Workshop 1: Beth Baker

Beth is talking about improving student ability to argue. We start by considering why students struggle to argue; Beth polled her students and the common responses were not having the words to express themselves, not having the confidence, not being interested enough and not knowing whether it is correct. So, we need to enthuse them first and then give them the tools to be able to do it.

Students need to understand that history is a live subject, constantly being debated, which means they have to learn to deal with a level of uncertainty. They need to create nuanced arguments, avoiding sweeping generalisations; to learn the read critically so they can distinguish between argument and narrative; and to appreciate the wider historiographical debate. These skills should be introduced earlier on and built on as students move through the key stages.

Step one: getting them to be ok with uncertainty. We are given medieval character cards and asked to order ourselves from best to worst quality of life. This got us to discuss and reach a compromise, and make comparisons among different people. Helps to show students hat there’s no right or wrong answer.

Using historians. Beth shares a year 7 exercise where students read a piece from Schama and have to match an opinion with the text, to help them access it. They then write speeches that challenge what Schama said: they had a desire to argue, so this exercise worked as a good hook.

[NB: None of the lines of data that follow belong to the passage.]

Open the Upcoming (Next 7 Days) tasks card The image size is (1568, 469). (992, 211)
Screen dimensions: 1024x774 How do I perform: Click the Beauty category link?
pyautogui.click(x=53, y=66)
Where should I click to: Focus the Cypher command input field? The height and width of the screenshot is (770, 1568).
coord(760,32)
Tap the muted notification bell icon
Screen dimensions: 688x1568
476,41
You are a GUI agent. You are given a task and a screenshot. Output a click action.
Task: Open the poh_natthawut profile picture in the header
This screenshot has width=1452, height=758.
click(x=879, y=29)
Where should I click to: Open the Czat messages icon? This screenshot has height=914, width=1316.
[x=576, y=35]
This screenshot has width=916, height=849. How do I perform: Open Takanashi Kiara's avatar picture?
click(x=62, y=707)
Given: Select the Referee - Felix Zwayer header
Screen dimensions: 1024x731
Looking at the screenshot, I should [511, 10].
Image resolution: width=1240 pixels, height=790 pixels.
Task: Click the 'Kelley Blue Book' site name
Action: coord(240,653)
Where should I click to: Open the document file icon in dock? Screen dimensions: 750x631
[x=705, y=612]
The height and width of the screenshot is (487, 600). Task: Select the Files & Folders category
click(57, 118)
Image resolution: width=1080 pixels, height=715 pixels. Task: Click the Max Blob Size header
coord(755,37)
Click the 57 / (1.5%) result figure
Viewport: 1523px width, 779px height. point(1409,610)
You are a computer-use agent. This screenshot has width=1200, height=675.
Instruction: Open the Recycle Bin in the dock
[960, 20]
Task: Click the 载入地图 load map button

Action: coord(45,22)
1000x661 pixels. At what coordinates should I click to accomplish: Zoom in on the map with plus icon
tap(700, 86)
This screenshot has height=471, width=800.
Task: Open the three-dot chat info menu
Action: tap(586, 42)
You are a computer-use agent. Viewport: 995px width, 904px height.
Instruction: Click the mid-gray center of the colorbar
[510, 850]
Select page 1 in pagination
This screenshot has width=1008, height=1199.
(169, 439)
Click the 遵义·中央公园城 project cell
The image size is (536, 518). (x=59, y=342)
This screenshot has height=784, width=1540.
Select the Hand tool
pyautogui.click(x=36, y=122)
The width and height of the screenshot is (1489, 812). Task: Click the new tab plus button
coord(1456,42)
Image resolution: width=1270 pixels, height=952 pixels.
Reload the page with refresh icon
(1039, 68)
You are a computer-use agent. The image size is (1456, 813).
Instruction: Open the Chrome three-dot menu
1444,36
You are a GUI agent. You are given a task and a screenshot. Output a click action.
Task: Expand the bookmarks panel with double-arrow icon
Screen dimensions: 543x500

How to maintain this progress at key stage four? Beth bemoans the lack of opportunities for argument at key stage 4. I am reminded again of what Mastin said at SHP last year about getting them to do more than they will be expected to do on the exam: big debates and long essays will help them to develop their arguments and improve their writing skills. Suggestion of working backwards from A-level to help students improve their formal writing by deconstructing texts. ABC questions – answer, build it up or challenge – help to encourage students to listen carefully to each other. Beth gives us some phrase cards to help students construct arguments, and looks at blacklisted words that help students to avoid contradicting themselves in their written responses. Reminds me of a tweet from Richard Kennett last week on nuanced words to show a scale of argument/agreement. Hopefully he’ll blog about that so I can link it.

A-level. Beth explains that adults can more easily pick arguments out of text because we don’t read the lexicon. A-level students can’t do that and this means they struggle to both read and construct argument. Beth gives us a targeted reading sheet and an extract from a political science book. We highlight knowledge, then argument, then where argument is refuted. Beth then talks about getting students to peer and self-assess to add nuance to their arguments, and encouraging them to name and reference historians, rather than just saying “some historians”. Plan a historians’ dinner party, or come up with an argument between two historians. This will help them to humanise the debate.

We finish by sharing what we do in our schools to encourage debate. This was a great session!